*Stated problem 1*
Lay out the records as a JSON list of strings, one string per line, from the line holding "Task: Go to the Thứ 4 tab" through the end of the records, inclusive. Skip blank lines and leave the pictures out.
*Stated problem 2*
Proceed with the Assembly debates transcript from where it stops.

Debates of February 7, 2025 (day 40)

Date
February
7
2025
Session
20th Assembly, 1st Session
Day
40
Speaker
Members Present
Hon. Caitlin Cleveland, Mr. Edjericon, Mr. Hawkins, Hon. Lucy Kuptana, Hon. Jay Macdonald, Hon. Vince McKay, Mr. McNeely, Ms. Morgan, Mr. Morse, Mr. Nerysoo, Ms. Reid, Mr. Rodgers, Hon. Lesa Semmler, Hon R.J. Simpson, Mr. Testart, Hon. Shane Thompson, Hon. Caroline Wawzonek. Mrs. Weyallon Armstrong, Mrs. Yakeleya
Topics
Statements

Thank you. I'm going to go to the Minister.

Thank you, Mr. Chair. Mr. Chair, typically if the vehicle comes in under $50,000, then we wouldn't necessarily have to see it coming in here. That's the threshold for having to come in on a capital -- as a capital project or a capital item. So with the cost of vehicles rising, and particularly if they're specialized vehicles like the ambulance in Behchoko that was in one of the earlier items here today, then that does need to come in through an infrastructure budget item. I hope that answers the question. Thank you.

Thank you. I'm going to go to the Member from Inuvik Boot Lake.

*Records supplied*
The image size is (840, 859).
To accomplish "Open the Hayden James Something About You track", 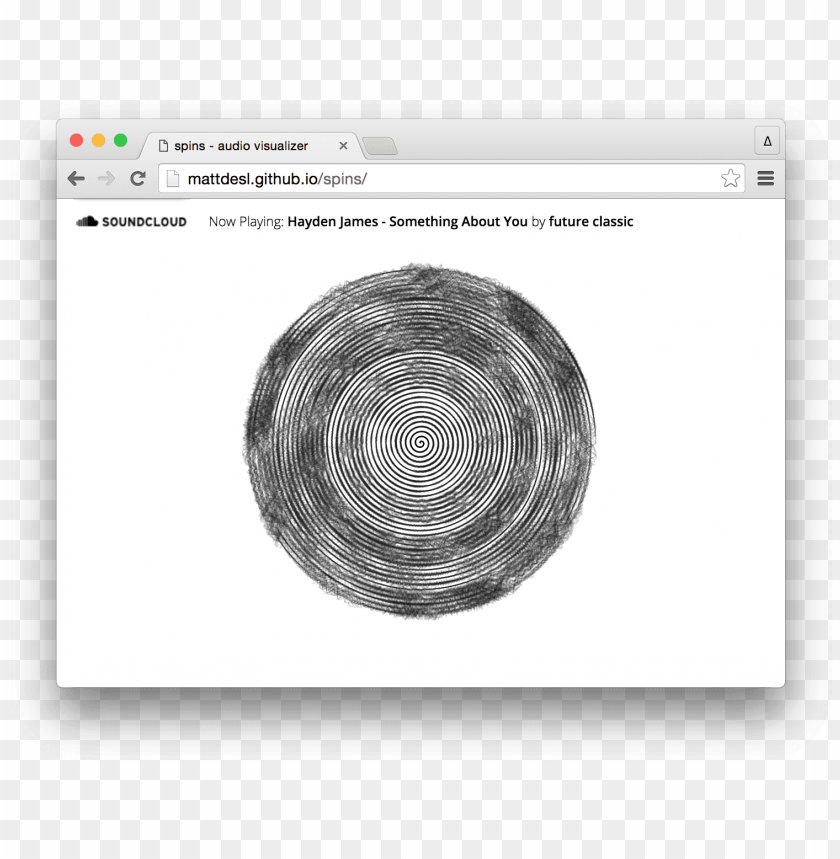I will 405,221.
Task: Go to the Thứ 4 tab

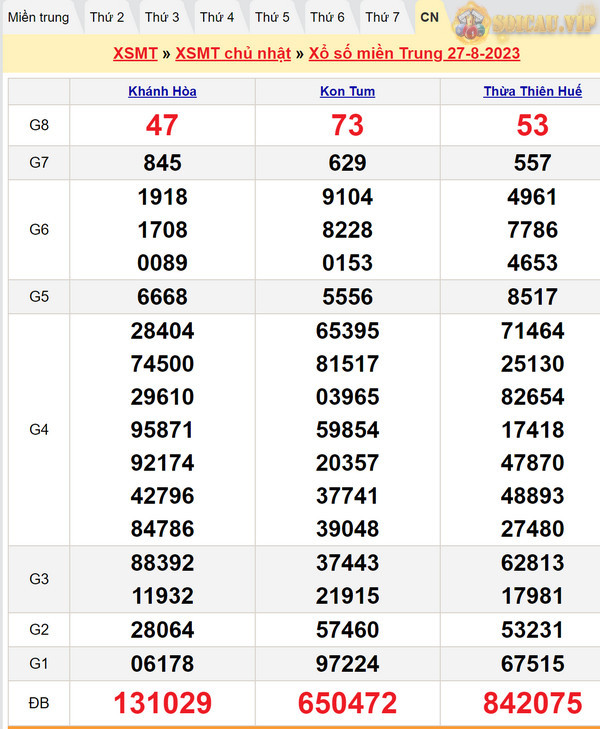Action: [x=217, y=17]
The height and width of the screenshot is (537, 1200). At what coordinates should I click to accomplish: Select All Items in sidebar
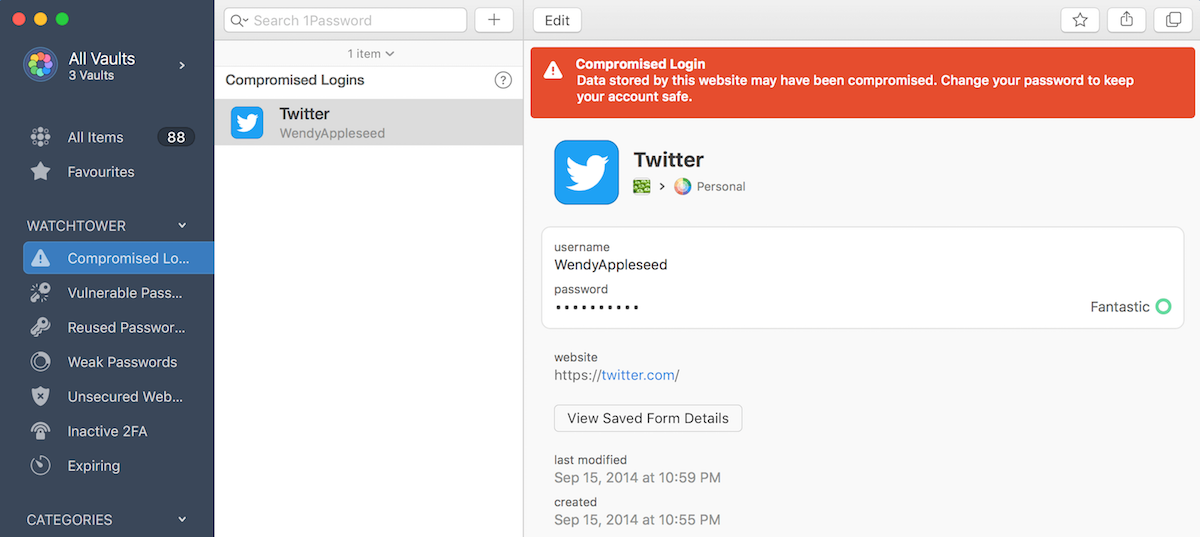[x=118, y=137]
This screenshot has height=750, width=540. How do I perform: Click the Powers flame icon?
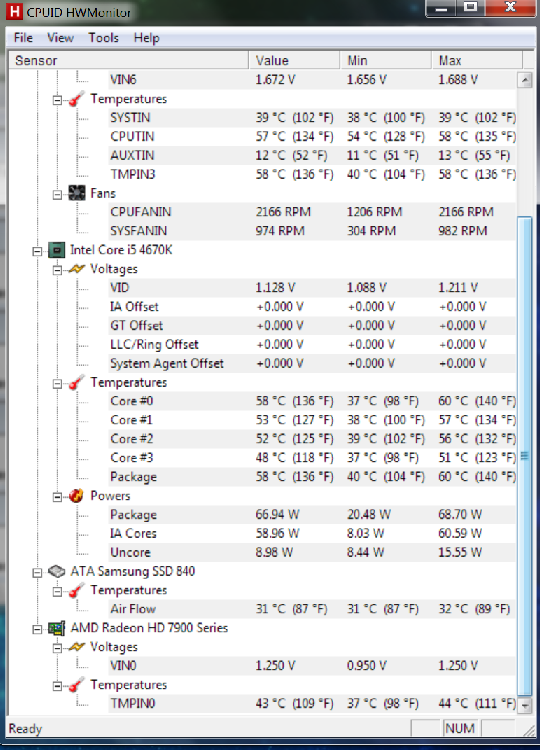[76, 496]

*Response 1*
[
  "Task: Go to the Thứ 4 tab",
  "Action: [x=217, y=17]",
  "The height and width of the screenshot is (537, 1200). At what coordinates should I click to accomplish: Select All Items in sidebar",
  "[x=118, y=137]",
  "This screenshot has height=750, width=540. How do I perform: Click the Powers flame icon?",
  "[76, 496]"
]

*Response 2*
Thank you, Mr. Chair. So are these eight vehicles then being purchased here, are they specialized vehicles or vehicles that just weren't budgeted for in the capital budget and now are coming through in a supplemental? Thank you.

Thank you. I'll go to the Minister.

Thank you, Mr. Chair. So these eight items were budgeted originally under the operations budget. This is where seeing going from Fund 1 to Fund 2 is part of just moving that they were -- the amount that we're putting in to the infrastructure operations part -- or the infrastructure budget here is coming off of the operations budget to reflect that. So they're just -- they're moving in terms of the accounting, how they're being accounted -- considered in the accounting. Thank you.

Thank you. I'm going to go to the Member from Inuvik Boot Lake.

Thank you, Mr. Chair. So just, again, clarity, so they were budgeted in operations, they weren't purchased through operations, therefore they brought them through a supplemental?

Thank you. I'm going to go to the Minister.

Thank you, Mr. Chair. Mr. Chair, again, it's -- perhaps let me see if the deputy minister wants to take a go at sort of explaining this end of it. Thank you.

Thank you. I'll go to the deputy minister.

Speaker: MR. BILL McKAY

Thank you, Mr. Chair. So as the Minister mentioned, there's a capital threshold that the OAG sets for -- as $50,000. So any capital asset that you purchased that's over $50,000 has to be accounted for in Fund 2 as an infrastructure acquisition. So in this case, the cost of the vehicles turned out to be more than $50,000 so they have to move it from the operations budget to the capital budget, so from Fund 1 to Fund 2. So that's -- there's a supplementary appropriation here and then a negative supplementary appropriation on the operations side. Thank you.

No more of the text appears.